====== DOCUMENT PASSAGE ======

Figure 11b shows the machined surface of 10% total composition in which sheared particles are visible as a result of increased reinforcement inclusion. This increased shearing action leaves the sharp projections of hard particles; hence, there is a little bit increase in surface roughness, as shown in Fig. 5d. But in 15% of the total composition level, many visible particles with smeared surfaces, as shown in Fig. 11c, reduce the roughness again slightly as in the mean effects plot. From the images, it is observed that increasing hard particles increases the shearing effect and thus results in increased cutting forces, as shown in Fig. 5a.

4 Confirmation Test

A confirmation test has been carried out to check the improvements in the performance characteristics of the end milling process on selected material with optimal parameters combination. Based on GRGs, the optimal level of machining parameters is found at experiment number 19 with the spindle speed of 1500 rpm, a feed rate of 0.1 mm/rev, and a depth of cut of 0.1 mm with graphite inclusion of 12.5%. The same experimental setup with the same milling cutter has been used to perform a confirmation experiment. The levels of parameters set to the optimal combination found from GRA and three repetitions are carried out to have a mean value. The confirmation test results are shown in Table 12. The GRG for the confirmation experiment is calculated using Eq. (6) [17].

====== SOURCE INFORMATION ======

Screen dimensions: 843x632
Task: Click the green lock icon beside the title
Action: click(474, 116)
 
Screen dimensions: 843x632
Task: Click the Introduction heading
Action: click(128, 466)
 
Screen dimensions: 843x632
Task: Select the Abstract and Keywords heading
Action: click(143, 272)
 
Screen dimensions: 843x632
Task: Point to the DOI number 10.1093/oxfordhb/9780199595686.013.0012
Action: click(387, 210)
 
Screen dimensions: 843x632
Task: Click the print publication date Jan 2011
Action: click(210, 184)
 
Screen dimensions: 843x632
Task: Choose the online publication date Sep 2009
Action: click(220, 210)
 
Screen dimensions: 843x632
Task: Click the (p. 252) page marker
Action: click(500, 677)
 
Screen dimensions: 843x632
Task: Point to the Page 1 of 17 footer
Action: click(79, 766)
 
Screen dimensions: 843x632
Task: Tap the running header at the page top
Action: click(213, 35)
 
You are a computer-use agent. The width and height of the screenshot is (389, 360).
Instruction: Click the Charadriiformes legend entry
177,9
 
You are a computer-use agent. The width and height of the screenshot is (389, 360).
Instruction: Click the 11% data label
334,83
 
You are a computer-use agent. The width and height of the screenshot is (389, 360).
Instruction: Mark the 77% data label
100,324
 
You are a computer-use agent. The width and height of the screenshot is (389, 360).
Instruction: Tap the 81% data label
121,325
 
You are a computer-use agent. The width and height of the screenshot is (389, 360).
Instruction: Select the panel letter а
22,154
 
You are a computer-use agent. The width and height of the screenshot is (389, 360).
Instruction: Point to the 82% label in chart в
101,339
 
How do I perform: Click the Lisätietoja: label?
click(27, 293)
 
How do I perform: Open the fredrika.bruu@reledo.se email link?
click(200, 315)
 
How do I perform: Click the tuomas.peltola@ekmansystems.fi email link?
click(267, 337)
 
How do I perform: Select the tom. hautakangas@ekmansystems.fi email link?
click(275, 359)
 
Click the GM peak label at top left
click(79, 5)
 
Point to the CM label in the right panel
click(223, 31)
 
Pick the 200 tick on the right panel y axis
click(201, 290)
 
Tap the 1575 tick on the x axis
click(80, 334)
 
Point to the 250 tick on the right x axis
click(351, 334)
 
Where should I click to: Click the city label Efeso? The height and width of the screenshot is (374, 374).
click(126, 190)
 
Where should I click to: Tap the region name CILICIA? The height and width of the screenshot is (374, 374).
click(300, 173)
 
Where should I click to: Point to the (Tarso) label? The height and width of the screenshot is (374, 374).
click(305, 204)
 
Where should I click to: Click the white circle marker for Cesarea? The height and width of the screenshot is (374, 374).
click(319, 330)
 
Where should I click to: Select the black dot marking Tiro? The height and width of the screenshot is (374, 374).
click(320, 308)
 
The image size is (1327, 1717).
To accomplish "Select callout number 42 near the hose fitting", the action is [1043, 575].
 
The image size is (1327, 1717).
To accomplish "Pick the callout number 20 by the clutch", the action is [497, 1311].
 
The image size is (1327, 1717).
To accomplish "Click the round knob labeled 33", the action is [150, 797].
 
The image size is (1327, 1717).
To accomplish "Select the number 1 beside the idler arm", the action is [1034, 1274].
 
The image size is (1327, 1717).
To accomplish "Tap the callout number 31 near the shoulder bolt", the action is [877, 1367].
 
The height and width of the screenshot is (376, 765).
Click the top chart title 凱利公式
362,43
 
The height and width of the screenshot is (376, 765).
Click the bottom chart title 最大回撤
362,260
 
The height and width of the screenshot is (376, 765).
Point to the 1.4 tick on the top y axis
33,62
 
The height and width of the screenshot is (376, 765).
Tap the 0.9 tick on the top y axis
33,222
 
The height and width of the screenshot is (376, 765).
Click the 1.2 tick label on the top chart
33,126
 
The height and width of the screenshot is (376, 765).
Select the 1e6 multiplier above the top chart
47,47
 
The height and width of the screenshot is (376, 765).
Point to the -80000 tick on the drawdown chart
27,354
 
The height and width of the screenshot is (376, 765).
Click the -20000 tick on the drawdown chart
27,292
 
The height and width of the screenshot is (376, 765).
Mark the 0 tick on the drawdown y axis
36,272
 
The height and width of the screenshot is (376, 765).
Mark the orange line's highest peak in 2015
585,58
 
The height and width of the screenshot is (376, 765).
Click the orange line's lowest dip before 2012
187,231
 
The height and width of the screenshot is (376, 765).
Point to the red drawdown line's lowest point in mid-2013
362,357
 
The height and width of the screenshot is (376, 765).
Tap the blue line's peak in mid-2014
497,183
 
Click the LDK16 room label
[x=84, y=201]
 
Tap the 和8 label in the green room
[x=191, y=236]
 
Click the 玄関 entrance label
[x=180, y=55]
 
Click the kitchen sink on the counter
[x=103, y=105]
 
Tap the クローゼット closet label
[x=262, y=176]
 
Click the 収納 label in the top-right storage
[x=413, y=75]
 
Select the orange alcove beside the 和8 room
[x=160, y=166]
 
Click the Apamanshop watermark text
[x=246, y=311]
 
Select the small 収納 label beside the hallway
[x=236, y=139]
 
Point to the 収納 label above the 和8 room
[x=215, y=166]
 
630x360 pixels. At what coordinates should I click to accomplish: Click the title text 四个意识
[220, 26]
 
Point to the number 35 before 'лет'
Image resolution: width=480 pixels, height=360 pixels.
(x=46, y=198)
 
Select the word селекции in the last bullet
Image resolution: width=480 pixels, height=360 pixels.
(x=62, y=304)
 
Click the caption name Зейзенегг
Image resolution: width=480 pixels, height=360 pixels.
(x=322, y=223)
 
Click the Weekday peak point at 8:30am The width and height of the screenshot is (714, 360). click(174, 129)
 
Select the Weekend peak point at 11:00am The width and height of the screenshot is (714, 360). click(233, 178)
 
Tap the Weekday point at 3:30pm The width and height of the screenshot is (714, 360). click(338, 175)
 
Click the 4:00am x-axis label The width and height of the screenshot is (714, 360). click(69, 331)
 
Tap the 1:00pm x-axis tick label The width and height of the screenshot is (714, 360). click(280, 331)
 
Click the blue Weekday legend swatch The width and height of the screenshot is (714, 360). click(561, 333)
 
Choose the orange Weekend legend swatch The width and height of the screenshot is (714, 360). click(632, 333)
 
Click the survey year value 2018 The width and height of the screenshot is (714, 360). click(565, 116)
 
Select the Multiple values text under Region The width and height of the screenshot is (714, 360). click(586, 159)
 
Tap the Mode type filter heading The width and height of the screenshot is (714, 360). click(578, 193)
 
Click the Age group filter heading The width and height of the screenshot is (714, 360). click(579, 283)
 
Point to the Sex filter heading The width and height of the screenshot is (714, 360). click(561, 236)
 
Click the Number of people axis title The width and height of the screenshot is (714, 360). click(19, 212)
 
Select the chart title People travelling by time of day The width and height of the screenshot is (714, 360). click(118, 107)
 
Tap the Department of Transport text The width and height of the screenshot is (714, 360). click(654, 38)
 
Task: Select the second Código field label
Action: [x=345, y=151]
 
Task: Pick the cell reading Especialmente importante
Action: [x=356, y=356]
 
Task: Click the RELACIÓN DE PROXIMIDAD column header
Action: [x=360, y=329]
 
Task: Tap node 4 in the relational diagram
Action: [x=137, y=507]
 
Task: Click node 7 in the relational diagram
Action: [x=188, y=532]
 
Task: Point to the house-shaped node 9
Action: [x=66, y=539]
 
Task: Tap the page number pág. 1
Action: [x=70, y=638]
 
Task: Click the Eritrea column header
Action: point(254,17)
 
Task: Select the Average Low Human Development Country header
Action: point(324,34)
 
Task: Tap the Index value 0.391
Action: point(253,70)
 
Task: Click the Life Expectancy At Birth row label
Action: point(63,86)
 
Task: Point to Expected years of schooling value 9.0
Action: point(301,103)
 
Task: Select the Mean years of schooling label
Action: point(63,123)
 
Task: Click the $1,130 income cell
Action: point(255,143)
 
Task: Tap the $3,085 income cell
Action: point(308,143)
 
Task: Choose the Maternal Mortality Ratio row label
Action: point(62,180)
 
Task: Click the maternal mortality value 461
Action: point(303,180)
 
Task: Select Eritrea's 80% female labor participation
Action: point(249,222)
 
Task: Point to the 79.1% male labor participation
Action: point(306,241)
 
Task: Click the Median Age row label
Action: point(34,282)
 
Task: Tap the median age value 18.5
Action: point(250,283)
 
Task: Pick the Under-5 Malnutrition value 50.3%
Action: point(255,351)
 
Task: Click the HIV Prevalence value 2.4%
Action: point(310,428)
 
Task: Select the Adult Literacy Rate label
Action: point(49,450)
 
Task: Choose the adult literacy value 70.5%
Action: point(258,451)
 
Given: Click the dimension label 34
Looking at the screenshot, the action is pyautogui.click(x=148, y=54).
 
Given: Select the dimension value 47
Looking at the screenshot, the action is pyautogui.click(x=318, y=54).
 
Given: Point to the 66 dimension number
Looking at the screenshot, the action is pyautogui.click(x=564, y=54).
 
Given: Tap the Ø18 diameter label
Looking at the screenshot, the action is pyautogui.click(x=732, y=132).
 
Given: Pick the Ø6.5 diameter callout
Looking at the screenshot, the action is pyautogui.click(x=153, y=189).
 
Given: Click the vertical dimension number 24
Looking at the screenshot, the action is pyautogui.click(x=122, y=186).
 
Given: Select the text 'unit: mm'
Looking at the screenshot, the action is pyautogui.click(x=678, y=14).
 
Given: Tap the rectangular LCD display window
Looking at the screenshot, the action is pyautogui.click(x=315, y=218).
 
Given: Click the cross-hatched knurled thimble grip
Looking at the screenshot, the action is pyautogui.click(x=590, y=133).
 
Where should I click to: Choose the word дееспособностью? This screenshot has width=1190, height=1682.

======

WHAT YOU NEED TO DO> Write out the confirmation test passage from "A confirmation test" to "using Eq. (6) [17].", substituting "end mill" for "milling cutter". These data entries have nothing to do with the text about the confirmation test.

TASK SOLUTION>
A confirmation test has been carried out to check the improvements in the performance characteristics of the end milling process on selected material with optimal parameters combination. Based on GRGs, the optimal level of machining parameters is found at experiment number 19 with the spindle speed of 1500 rpm, a feed rate of 0.1 mm/rev, and a depth of cut of 0.1 mm with graphite inclusion of 12.5%. The same experimental setup with the same end mill has been used to perform a confirmation experiment. The levels of parameters set to the optimal combination found from GRA and three repetitions are carried out to have a mean value. The confirmation test results are shown in Table 12. The GRG for the confirmation experiment is calculated using Eq. (6) [17].